I have a large drogue chute that I carry, rigged for quick deployment. If I were being towed by a large fish in open water I would have that as an option for adding pressure to the fish. I have a big, stable kayak that could handle some quick direction changes. I'm not sure you would want to try that with a Scupper Pro or a fishing ski. There are some situations where using the drogue wouldn't help or could be counterproductive. 
You would want to pull the chute in when you get the fish close to the yak. My drogue is rigged with a dump line so I can quickly collapse and retrieve the chute. 
You can also put your legs over the side to add drag. Of course, you might not want to do that with a lot of sharks in the area. 
A number of variables will determine the usefulness of adding drag; fish behavior, type of kayak, obstructions, tackle. I think that some research is needed to determine what methods work the best. If anybody is willing to fund a six month research expedition to the East Cape of Baja California, I'll take a stab at it. :lol:

Pedal vs. paddle....there are circumstances where being able to maneuver while fighting the fish is a definite advantage. With a conventional kayak you are just along for the ride. All you can do is try to slow the fish or put enough pressure on it to turn it's head. This leaves you at a disadvantage where there is heavy structure or boat traffic. Now that's not going to make me go out and buy a Hobie. It just adds to the challenge of hunting for big fish.

What about catch and release. Is using heavier gear, more drag pressure, more boat drag going to help you subdue the fish faster? Will that equate to a lower mortality rate? I don't know. I just throw it out there to keep the discussion going.


----------



## Breambo (Apr 19, 2006)

Gatesy said:


> I like the pedal kayaks but agree they lack of space for truely bohemoth fish. I still want to know where Spottymac put his 16kg Kingfish on his adventure cause i have no idea where i would put it.

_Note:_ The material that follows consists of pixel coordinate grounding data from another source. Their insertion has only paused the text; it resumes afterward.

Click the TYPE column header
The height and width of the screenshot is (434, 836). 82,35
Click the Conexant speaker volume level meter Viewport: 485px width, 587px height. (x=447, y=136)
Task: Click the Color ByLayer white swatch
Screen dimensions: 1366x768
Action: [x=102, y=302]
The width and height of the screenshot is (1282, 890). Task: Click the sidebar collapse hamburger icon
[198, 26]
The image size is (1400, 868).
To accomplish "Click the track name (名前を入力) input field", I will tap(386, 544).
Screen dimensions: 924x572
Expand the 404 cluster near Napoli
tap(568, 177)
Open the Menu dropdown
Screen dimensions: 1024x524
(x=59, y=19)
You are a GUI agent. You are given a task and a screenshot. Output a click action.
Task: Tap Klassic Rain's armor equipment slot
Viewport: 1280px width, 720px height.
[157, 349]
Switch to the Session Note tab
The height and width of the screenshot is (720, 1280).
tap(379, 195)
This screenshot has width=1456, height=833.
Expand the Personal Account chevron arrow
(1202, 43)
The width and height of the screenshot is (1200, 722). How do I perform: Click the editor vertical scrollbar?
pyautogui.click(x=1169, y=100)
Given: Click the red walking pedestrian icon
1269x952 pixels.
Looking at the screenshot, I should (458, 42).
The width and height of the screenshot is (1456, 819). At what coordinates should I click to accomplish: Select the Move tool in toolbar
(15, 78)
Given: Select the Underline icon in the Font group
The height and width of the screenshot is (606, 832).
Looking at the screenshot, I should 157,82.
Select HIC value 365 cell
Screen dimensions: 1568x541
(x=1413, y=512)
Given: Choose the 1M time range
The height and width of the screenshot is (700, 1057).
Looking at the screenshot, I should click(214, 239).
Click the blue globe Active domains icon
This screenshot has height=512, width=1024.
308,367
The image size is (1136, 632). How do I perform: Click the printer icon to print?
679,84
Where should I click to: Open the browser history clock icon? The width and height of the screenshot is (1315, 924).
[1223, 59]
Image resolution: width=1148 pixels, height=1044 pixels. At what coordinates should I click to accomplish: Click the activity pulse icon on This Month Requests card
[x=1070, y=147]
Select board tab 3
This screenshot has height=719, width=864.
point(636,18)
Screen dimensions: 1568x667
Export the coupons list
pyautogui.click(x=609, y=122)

I know the answer so Ill give a clue," whats the best thing about going kayak fishing with a mate who has a Stealth BFS"


----------



## Baldy (Oct 1, 2007)

Never landed anything big out of a yak so have nothing to add there, I'll find out one day!

Just thought I would mention that those Salmon Sharks those fellas caught had a little help from a mothership, well they hooked and fought them in the yaks but to get those shots where the shark is laying across the yak pushing the top of the deck level with the water, the shark was killed[shot] on the boat and then layed across the yak for a photo op. So obviously they didnt have to use the yaks to get them to shore.

Im not trying to take anything away from those guys, just to get them up is an effort in itself, its just that killing and securing/towing a big fish like that while sitting in a yak is maybe just as hard and needs as much thought as how to hook it and bring it yakside.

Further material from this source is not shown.